--- LISTED ENTRIES ---

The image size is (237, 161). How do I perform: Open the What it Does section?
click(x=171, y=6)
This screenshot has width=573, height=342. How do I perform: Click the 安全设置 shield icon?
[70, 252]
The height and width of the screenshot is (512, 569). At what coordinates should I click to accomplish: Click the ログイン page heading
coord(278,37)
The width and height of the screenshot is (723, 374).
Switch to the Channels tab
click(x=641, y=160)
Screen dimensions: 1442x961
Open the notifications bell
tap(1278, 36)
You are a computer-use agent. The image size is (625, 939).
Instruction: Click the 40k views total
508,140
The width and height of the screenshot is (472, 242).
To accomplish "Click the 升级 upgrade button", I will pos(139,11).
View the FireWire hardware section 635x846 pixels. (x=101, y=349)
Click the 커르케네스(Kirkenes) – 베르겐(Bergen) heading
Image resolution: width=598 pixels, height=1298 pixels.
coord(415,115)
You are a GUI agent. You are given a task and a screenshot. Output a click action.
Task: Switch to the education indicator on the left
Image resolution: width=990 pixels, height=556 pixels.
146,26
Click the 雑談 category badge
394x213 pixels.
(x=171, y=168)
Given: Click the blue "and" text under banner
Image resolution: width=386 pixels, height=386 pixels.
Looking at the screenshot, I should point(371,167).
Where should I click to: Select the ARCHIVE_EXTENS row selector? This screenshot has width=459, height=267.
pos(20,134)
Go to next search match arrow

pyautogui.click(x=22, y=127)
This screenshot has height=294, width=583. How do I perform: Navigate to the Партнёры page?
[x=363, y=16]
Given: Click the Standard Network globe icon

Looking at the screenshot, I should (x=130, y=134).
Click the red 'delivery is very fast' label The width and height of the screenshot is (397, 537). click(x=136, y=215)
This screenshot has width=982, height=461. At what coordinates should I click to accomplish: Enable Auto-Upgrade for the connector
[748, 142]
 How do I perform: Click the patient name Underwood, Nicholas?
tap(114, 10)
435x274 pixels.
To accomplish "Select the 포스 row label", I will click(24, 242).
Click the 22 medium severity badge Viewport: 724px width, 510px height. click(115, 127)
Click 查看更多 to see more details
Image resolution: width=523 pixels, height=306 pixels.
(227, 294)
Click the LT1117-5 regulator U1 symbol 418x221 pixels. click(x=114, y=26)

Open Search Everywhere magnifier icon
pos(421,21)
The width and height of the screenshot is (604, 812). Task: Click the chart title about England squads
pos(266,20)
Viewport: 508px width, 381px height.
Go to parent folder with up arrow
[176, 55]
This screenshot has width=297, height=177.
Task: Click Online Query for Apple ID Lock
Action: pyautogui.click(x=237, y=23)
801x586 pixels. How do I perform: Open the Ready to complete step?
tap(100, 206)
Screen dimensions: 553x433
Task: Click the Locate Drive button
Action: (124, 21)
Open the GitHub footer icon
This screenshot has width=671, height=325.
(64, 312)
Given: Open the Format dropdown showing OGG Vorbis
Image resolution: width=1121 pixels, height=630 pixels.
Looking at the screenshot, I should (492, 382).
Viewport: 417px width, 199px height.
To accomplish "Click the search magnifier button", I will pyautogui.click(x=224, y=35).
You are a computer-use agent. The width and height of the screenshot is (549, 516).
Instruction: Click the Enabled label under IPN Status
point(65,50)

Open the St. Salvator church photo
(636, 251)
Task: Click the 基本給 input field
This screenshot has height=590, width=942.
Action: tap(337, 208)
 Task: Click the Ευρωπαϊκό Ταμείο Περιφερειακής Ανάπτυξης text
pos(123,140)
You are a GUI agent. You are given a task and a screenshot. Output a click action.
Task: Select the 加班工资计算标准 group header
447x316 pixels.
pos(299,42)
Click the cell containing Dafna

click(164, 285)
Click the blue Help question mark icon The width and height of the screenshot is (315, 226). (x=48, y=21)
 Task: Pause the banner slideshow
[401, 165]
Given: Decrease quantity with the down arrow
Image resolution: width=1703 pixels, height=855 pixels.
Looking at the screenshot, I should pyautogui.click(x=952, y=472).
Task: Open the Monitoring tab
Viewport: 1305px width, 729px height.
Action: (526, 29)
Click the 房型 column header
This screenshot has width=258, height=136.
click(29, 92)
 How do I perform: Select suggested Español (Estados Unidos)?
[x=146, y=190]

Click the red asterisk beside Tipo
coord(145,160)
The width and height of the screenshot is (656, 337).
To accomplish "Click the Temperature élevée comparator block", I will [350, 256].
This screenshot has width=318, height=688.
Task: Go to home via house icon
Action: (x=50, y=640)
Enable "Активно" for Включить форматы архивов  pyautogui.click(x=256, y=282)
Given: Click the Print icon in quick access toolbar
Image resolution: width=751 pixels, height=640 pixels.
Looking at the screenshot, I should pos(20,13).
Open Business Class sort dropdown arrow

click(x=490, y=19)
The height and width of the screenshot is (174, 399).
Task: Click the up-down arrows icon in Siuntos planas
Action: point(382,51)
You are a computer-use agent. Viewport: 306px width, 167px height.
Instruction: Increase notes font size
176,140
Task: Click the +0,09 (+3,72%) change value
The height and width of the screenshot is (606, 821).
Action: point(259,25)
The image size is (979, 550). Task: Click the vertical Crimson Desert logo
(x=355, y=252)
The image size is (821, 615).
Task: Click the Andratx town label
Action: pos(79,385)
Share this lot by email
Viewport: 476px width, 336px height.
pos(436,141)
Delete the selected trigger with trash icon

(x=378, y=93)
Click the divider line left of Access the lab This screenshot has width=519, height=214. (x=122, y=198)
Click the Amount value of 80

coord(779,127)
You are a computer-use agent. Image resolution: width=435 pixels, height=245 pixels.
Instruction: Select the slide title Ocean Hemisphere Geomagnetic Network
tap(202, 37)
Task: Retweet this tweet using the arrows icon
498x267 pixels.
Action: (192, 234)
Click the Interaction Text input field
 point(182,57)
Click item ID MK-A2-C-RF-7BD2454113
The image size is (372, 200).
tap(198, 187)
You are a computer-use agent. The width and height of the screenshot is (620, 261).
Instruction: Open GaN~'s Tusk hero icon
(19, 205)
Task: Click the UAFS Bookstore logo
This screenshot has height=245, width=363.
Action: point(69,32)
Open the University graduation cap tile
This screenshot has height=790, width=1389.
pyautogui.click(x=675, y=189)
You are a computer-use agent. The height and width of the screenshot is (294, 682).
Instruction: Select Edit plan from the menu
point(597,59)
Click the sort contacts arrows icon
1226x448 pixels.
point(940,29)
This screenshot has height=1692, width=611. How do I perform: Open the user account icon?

---

TASK STATEMENT: Set down, exactly as they appear, the lines above from the first one to the line that holds "View the FireWire", both included, please, and no others.

RESPONSE TO THE TASK:
The image size is (237, 161). How do I perform: Open the What it Does section?
click(x=171, y=6)
This screenshot has width=573, height=342. How do I perform: Click the 安全设置 shield icon?
[70, 252]
The height and width of the screenshot is (512, 569). At what coordinates should I click to accomplish: Click the ログイン page heading
coord(278,37)
The width and height of the screenshot is (723, 374).
Switch to the Channels tab
click(x=641, y=160)
Screen dimensions: 1442x961
Open the notifications bell
tap(1278, 36)
You are a computer-use agent. The image size is (625, 939).
Instruction: Click the 40k views total
508,140
The width and height of the screenshot is (472, 242).
To accomplish "Click the 升级 upgrade button", I will pos(139,11).
View the FireWire hardware section 635x846 pixels. (x=101, y=349)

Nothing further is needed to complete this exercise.